Example: File Compression
use spring_batch_rs::{
core::{job::JobBuilder, step::StepBuilder},
tasklet::zip::ZipTaskletBuilder,
BatchError,
};
fn main() -> Result<(), BatchError> {
let zip_tasklet = ZipTaskletBuilder::new()
.source_path("./data")
.target_path("./backup.zip")
.compression_level(6)
.build()?;
let step = StepBuilder::new("backup_files")
.tasklet(&zip_tasklet)
.build();
let job = JobBuilder::new().start(&step).build();
job.run()
}
Custom Tasklets
You can create custom tasklets by implementing the Tasklet
trait:
use spring_batch_rs::core::step::{Tasklet, StepExecution, RepeatStatus};
use spring_batch_rs::BatchError;
use log::info;
struct DatabaseCleanupTasklet {
table_name: String,
days_to_keep: u32,
}
impl Tasklet for DatabaseCleanupTasklet {
fn execute(&self, step_execution: &StepExecution) -> Result<RepeatStatus, BatchError> {
info!("Cleaning up table: {} (keeping {} days)",
self.table_name, self.days_to_keep);
// Your cleanup logic here
// For example: DELETE FROM table WHERE created_at < NOW() - INTERVAL days_to_keep DAY
info!("Cleanup completed for step: {}", step_execution.name);
Ok(RepeatStatus::Finished)
}
}
Choosing the Right Model
Use Chunk-Oriented When | Use Tasklet When |
---|---|
Processing large datasets | Single operations |
Need transaction boundaries | File system operations |
ETL operations | Database maintenance |
Item-by-item processing | System administration |
Need fault tolerance | Custom business logic |
Combining Both Models
You can combine both processing models in a single job:
use spring_batch_rs::{
core::{job::JobBuilder, step::StepBuilder, item::PassThroughProcessor},
item::{csv::CsvItemReaderBuilder, json::JsonItemWriterBuilder},
tasklet::zip::ZipTaskletBuilder,
BatchError,
};
fn main() -> Result<(), BatchError> {
// Step 1: Process data (chunk-oriented)
let reader = CsvItemReaderBuilder::<Product>::new()
.from_path("input.csv");
let writer = JsonItemWriterBuilder::new()

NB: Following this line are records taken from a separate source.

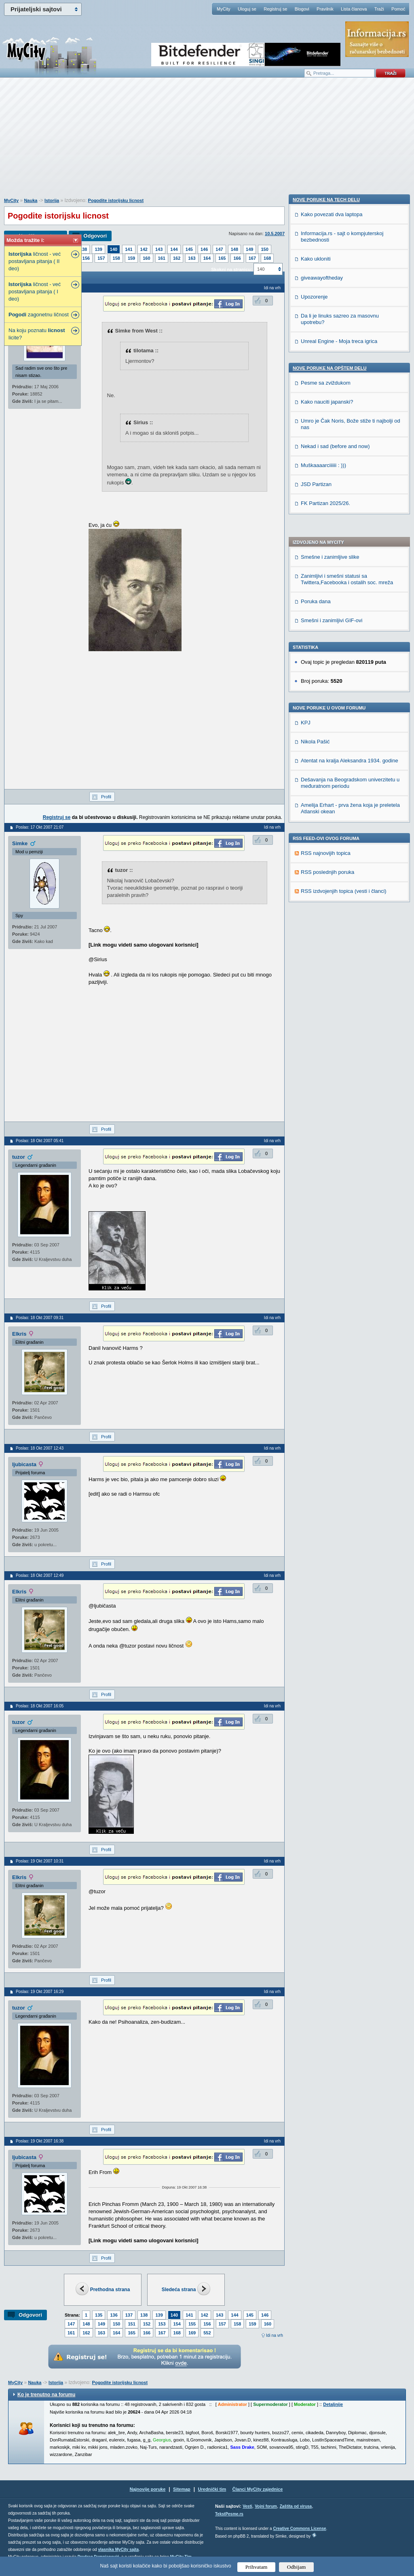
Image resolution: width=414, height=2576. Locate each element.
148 (234, 249)
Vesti (247, 2506)
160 (146, 258)
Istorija (51, 200)
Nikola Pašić (315, 522)
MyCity (223, 8)
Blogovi (302, 8)
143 (159, 249)
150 (264, 249)
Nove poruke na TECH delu (326, 698)
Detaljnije (333, 2404)
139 (98, 249)
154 (177, 2323)
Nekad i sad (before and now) (335, 945)
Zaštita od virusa (296, 2506)
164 (207, 258)
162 (176, 258)
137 (129, 2315)
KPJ (305, 503)
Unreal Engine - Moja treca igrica (339, 840)
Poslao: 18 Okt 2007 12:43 (39, 1448)
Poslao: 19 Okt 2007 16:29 (39, 1991)
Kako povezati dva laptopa (332, 713)
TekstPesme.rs (229, 2514)
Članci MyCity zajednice (257, 2489)
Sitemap (181, 2489)
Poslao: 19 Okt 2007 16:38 (39, 2141)
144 (173, 249)
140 (113, 249)
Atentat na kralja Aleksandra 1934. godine (349, 541)
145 (189, 249)
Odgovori (95, 236)
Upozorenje (314, 796)
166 (237, 258)
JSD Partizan (316, 983)
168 (267, 258)
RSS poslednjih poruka (327, 653)
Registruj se (275, 8)
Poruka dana (316, 382)
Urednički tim (212, 2489)
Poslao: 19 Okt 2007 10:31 (39, 1861)
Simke (19, 843)
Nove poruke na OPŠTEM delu (329, 867)
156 (86, 258)
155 (192, 2323)
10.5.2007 (275, 233)
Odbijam (296, 2567)
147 (219, 249)
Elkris (19, 1334)
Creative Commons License (299, 2528)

.from_path("output.json");
let processor = PassThroughProcessor::<Product>::new();
let process_step = StepBuilder::new("process_data")
.chunk::<Product, Product>(100)
.reader(&reader)
.processor(&processor)
.writer(&writer)
.build();
// Step 2: Archive results (tasklet)
let zip_tasklet = ZipTaskletBuilder::new()
.source_path("./output.json")
.target_path("./results.zip")
.build()?;
let archive_step = StepBuilder::new("archive_results")
.tasklet(&zip_tasklet)
.build();
// Combine both steps in one job
let job = JobBuilder::new()
.start(&process_step)
.next(&archive_step)
.build();
job.run()
}
This approach allows you to build complex batch workflows that leverage the strengths of both processing models.